Correction to: Nature Communications https://doi.org/10.1038/s41467-025-57500-7, published online 05 March 2025

In the version of the article initially published, reported comparisons of the VITAP tool to PhaGCN2 were instead based on the PhaGCN tool. The article is now updated with results for PhaGCN2, affecting the text, Figs. 3a, 4a, c, Tables 1, 2, Supplementary Fig. 2a and Supplementary Data 2, 5.

In the second paragraph of the Results “Benchmarking VITAP against simulated viromes and new viruses” section, the text now reading “PhaGCN2 is unable to perform taxonomic assignments on sequences as short as 1-kb, but demonstrates comparable classification performance to other pipelines for longer sequences 5-kb” replaces the original “PhaGCN2 is unable to perform taxonomic assignments on short sequences and can only provide valid assignments for Duploviricota, its classification metrics are notably lower than those of the other pipelines.” In the fourth paragraph of the Results “Benchmarking VITAP against simulated viromes and new viruses” section, the text now reading “Meanwhile, VITAP attains annotation rates above 0.8 across 13 viral phyla on sequences of all lengths (except for Nucleocytoviricota, Artverviricota and Lenarviricota at 1 kb/5 kb). By contrast, CAT and geNomad are able to maintain annotation rates above 0.8 for all sequence lengths in only five (Peploviricota, Cressdnaviricota, Preplasmiviricota, Duplornaviricota, Kitrinoviricota) and two (Peploviricota, Uroviricota) viral phyla, respectively. PhaGCN2 achieves annotation rates of at least 0.8 for sequences longer than 5 kb from four viral phyla (Taleaviricota, Uroviricota, Saleviricota, Preplasmiviricota), whereas vConTACT2 fails to reach annotation rates of 0.8 for most viral phyla.” replaces the original “Meanwhile, VITAP attains annotation rates above 0.8 across 14 viral phyla on sequences of all lengths (except for Nucleocytoviricota and Artverviricota at 1/5 kb). By contrast, CAT and geNomad are able to maintain annotation rates above 0.8 for all sequence lengths in only three (Peploviricota, Preplasmiviricota, Duplornaviricota) and one (Uroviricota) viral phyla, respectively, whereas vConTACT2 and PhaGCN2 fail to reach annotation rates of 0.8 for most viral phyla.”

In the second paragraph of the Results “The re-assessment of viral diversity in deep-sea environments” section, the text now reading “Although VPF-Class and PhaGCN2 achieved higher genus and family-level unit assignments compared to VITAP, their results were not considered to be highly reliable and exhaustive due to their outdated databases, suboptimal taxonomic assignment efficiency or low lineage annotation (Supplementary Figs. 1 and 2)” replaces the original “Although VPF-Class and PhaGCN2 achieved higher genus and family-level unit assignments compared to VITAP, their results were not considered to be highly reliable due to their outdated databases and suboptimal taxonomic assignment efficiency (Fig. 4 and Supplementary Fig. 1).”

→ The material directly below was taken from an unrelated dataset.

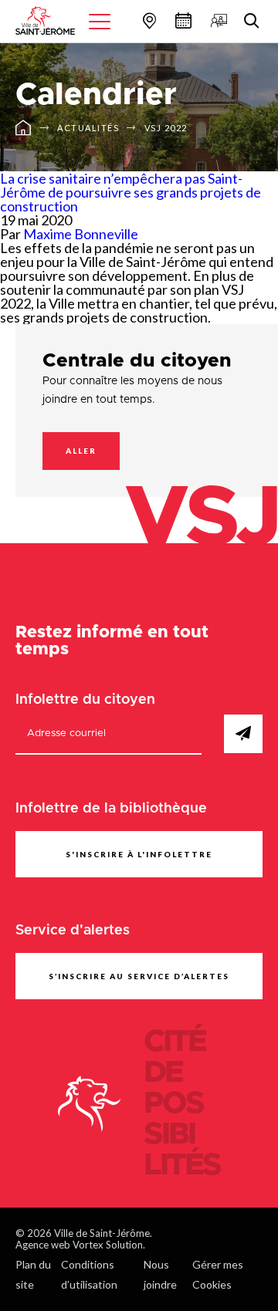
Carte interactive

In the Table 1 “Short sequence (as low as 1-kb) analysis” row, as low as 1-kb replaces the original “≤5-kb,” while in Table 2, the entry for PhaGCN2; 5-kb (h), the entry now lists “9.1” h in place of the original empty cell. At the end of the Fig. 6 legend, the text now reading “…(lineage score ≥0.6) for all viral phyla, and offer acceptable classification for most viral phyla at a medium-confidence level (0.1 ≤ lineage score <0.9)” replaces the original “…(lineage score ≥0.9) for all viral phyla, and offer acceptable classification for most viral phyla at a medium-confidence level (0.3 ≤ lineage score <0.6).”

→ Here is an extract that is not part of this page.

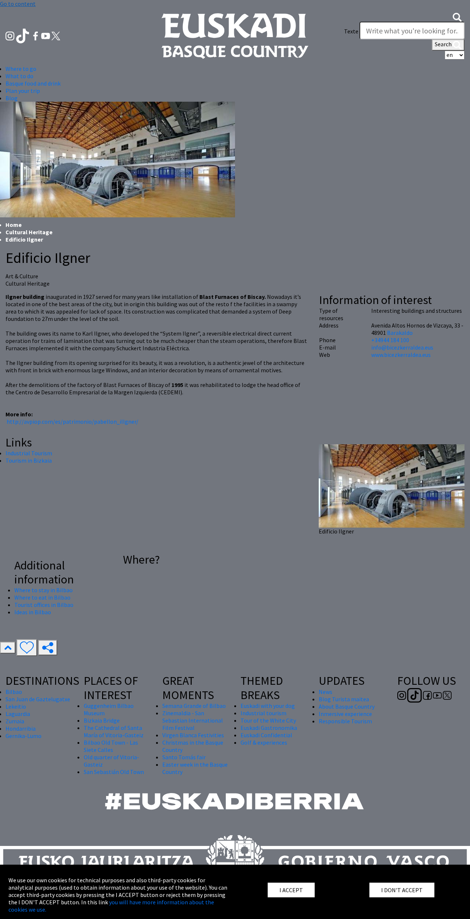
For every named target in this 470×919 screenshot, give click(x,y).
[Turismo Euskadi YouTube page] (46, 35)
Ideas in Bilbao (32, 612)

For comparison, the original Figs. 3 and 4 are available as Supplementary Information alongside this amendment. In Supplementary Fig. 2a, the PhaGCN2 results change from “6011” to “3078” for both columns. The text, figures, tables and Supplementary Fig. 2 and Supplementary Data 2, 5 are updated in the HTML and PDF versions of the article.